Copy the data below verbatim, leaving no line out.

**Provided data**:
==================================================
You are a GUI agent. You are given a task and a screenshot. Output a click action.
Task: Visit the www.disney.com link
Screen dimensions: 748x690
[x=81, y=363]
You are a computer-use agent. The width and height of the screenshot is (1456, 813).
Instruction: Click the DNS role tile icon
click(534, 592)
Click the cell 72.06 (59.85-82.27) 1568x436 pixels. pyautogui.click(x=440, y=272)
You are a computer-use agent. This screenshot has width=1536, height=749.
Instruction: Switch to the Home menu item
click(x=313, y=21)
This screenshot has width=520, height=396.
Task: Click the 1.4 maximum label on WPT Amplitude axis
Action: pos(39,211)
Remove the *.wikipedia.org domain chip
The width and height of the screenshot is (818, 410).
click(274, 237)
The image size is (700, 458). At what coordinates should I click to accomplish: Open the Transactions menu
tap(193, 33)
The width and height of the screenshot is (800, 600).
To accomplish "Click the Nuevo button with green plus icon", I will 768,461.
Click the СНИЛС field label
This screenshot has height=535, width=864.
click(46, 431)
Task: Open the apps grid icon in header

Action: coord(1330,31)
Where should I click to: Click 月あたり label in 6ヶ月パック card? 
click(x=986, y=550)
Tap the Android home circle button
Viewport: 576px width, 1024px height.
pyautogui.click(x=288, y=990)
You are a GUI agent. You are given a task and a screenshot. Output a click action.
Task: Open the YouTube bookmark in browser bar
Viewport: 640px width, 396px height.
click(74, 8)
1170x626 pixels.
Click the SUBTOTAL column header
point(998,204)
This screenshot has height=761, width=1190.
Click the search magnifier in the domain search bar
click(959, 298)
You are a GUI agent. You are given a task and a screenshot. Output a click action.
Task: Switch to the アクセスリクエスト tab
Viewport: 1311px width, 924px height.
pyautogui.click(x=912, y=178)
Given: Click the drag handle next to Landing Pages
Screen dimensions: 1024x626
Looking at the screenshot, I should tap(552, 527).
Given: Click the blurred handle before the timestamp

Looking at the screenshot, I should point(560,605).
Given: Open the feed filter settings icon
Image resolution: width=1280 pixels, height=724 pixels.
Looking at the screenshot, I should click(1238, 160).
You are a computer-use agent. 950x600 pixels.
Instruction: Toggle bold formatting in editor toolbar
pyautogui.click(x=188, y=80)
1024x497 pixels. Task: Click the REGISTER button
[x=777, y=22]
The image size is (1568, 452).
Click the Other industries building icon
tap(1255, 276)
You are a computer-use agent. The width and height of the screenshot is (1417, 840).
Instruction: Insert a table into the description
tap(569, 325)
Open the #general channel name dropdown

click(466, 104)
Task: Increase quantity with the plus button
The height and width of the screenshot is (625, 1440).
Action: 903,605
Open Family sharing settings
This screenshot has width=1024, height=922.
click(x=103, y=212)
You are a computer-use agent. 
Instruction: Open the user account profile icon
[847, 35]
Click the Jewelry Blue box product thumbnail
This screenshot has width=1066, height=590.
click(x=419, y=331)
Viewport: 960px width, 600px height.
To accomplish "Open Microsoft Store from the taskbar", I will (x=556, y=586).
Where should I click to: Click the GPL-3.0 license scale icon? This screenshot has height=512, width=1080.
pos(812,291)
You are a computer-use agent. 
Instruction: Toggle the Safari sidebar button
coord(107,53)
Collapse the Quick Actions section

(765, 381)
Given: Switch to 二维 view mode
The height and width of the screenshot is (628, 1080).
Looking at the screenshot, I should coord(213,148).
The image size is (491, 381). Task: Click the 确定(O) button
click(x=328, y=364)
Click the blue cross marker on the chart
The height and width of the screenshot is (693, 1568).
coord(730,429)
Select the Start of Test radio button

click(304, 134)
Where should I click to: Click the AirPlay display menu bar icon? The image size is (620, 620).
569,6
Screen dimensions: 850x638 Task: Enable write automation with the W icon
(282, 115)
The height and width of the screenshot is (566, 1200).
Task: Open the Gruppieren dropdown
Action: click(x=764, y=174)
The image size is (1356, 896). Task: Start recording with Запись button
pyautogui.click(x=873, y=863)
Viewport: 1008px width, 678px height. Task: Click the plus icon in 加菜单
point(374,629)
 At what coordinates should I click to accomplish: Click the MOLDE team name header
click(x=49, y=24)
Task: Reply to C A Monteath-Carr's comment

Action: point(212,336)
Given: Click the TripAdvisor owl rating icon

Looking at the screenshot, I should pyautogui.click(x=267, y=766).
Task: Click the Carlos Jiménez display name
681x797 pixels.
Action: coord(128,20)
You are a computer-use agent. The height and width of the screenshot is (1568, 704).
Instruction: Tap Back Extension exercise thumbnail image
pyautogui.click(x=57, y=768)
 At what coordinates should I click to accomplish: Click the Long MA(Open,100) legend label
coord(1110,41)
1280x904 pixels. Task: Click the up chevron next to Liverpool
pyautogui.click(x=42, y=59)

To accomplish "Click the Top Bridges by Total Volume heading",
==================================================
**The answer**:
You are a GUI agent. You are given a task and a screenshot. Output a click action.
Task: Visit the www.disney.com link
Screen dimensions: 748x690
[x=81, y=363]
You are a computer-use agent. The width and height of the screenshot is (1456, 813).
Instruction: Click the DNS role tile icon
click(534, 592)
Click the cell 72.06 (59.85-82.27) 1568x436 pixels. pyautogui.click(x=440, y=272)
You are a computer-use agent. This screenshot has width=1536, height=749.
Instruction: Switch to the Home menu item
click(x=313, y=21)
This screenshot has width=520, height=396.
Task: Click the 1.4 maximum label on WPT Amplitude axis
Action: pos(39,211)
Remove the *.wikipedia.org domain chip
The width and height of the screenshot is (818, 410).
click(274, 237)
The image size is (700, 458). At what coordinates should I click to accomplish: Open the Transactions menu
tap(193, 33)
The width and height of the screenshot is (800, 600).
To accomplish "Click the Nuevo button with green plus icon", I will 768,461.
Click the СНИЛС field label
This screenshot has height=535, width=864.
click(46, 431)
Task: Open the apps grid icon in header

Action: coord(1330,31)
Where should I click to: Click 月あたり label in 6ヶ月パック card? 
click(x=986, y=550)
Tap the Android home circle button
Viewport: 576px width, 1024px height.
pyautogui.click(x=288, y=990)
You are a GUI agent. You are given a task and a screenshot. Output a click action.
Task: Open the YouTube bookmark in browser bar
Viewport: 640px width, 396px height.
click(74, 8)
1170x626 pixels.
Click the SUBTOTAL column header
point(998,204)
This screenshot has height=761, width=1190.
Click the search magnifier in the domain search bar
click(959, 298)
You are a GUI agent. You are given a task and a screenshot. Output a click action.
Task: Switch to the アクセスリクエスト tab
Viewport: 1311px width, 924px height.
pyautogui.click(x=912, y=178)
Given: Click the drag handle next to Landing Pages
Screen dimensions: 1024x626
Looking at the screenshot, I should tap(552, 527).
Given: Click the blurred handle before the timestamp

Looking at the screenshot, I should point(560,605).
Given: Open the feed filter settings icon
Image resolution: width=1280 pixels, height=724 pixels.
Looking at the screenshot, I should click(1238, 160).
You are a computer-use agent. 950x600 pixels.
Instruction: Toggle bold formatting in editor toolbar
pyautogui.click(x=188, y=80)
1024x497 pixels. Task: Click the REGISTER button
[x=777, y=22]
The image size is (1568, 452).
Click the Other industries building icon
tap(1255, 276)
You are a computer-use agent. The width and height of the screenshot is (1417, 840).
Instruction: Insert a table into the description
tap(569, 325)
Open the #general channel name dropdown

click(466, 104)
Task: Increase quantity with the plus button
The height and width of the screenshot is (625, 1440).
Action: 903,605
Open Family sharing settings
This screenshot has width=1024, height=922.
click(x=103, y=212)
You are a computer-use agent. 
Instruction: Open the user account profile icon
[847, 35]
Click the Jewelry Blue box product thumbnail
This screenshot has width=1066, height=590.
click(x=419, y=331)
Viewport: 960px width, 600px height.
To accomplish "Open Microsoft Store from the taskbar", I will (x=556, y=586).
Where should I click to: Click the GPL-3.0 license scale icon? This screenshot has height=512, width=1080.
pos(812,291)
You are a computer-use agent. 
Instruction: Toggle the Safari sidebar button
coord(107,53)
Collapse the Quick Actions section

(765, 381)
Given: Switch to 二维 view mode
The height and width of the screenshot is (628, 1080).
Looking at the screenshot, I should coord(213,148).
The image size is (491, 381). Task: Click the 确定(O) button
click(x=328, y=364)
Click the blue cross marker on the chart
The height and width of the screenshot is (693, 1568).
coord(730,429)
Select the Start of Test radio button

click(304, 134)
Where should I click to: Click the AirPlay display menu bar icon? The image size is (620, 620).
569,6
Screen dimensions: 850x638 Task: Enable write automation with the W icon
(282, 115)
The height and width of the screenshot is (566, 1200).
Task: Open the Gruppieren dropdown
Action: click(x=764, y=174)
The image size is (1356, 896). Task: Start recording with Запись button
pyautogui.click(x=873, y=863)
Viewport: 1008px width, 678px height. Task: Click the plus icon in 加菜单
point(374,629)
 At what coordinates should I click to accomplish: Click the MOLDE team name header
click(x=49, y=24)
Task: Reply to C A Monteath-Carr's comment

Action: point(212,336)
Given: Click the TripAdvisor owl rating icon

Looking at the screenshot, I should pyautogui.click(x=267, y=766).
Task: Click the Carlos Jiménez display name
681x797 pixels.
Action: coord(128,20)
You are a computer-use agent. The height and width of the screenshot is (1568, 704).
Instruction: Tap Back Extension exercise thumbnail image
pyautogui.click(x=57, y=768)
 At what coordinates should I click to accomplish: Click the Long MA(Open,100) legend label
coord(1110,41)
1280x904 pixels. Task: Click the up chevron next to Liverpool
pyautogui.click(x=42, y=59)

To accomplish "Click the Top Bridges by Total Volume heading",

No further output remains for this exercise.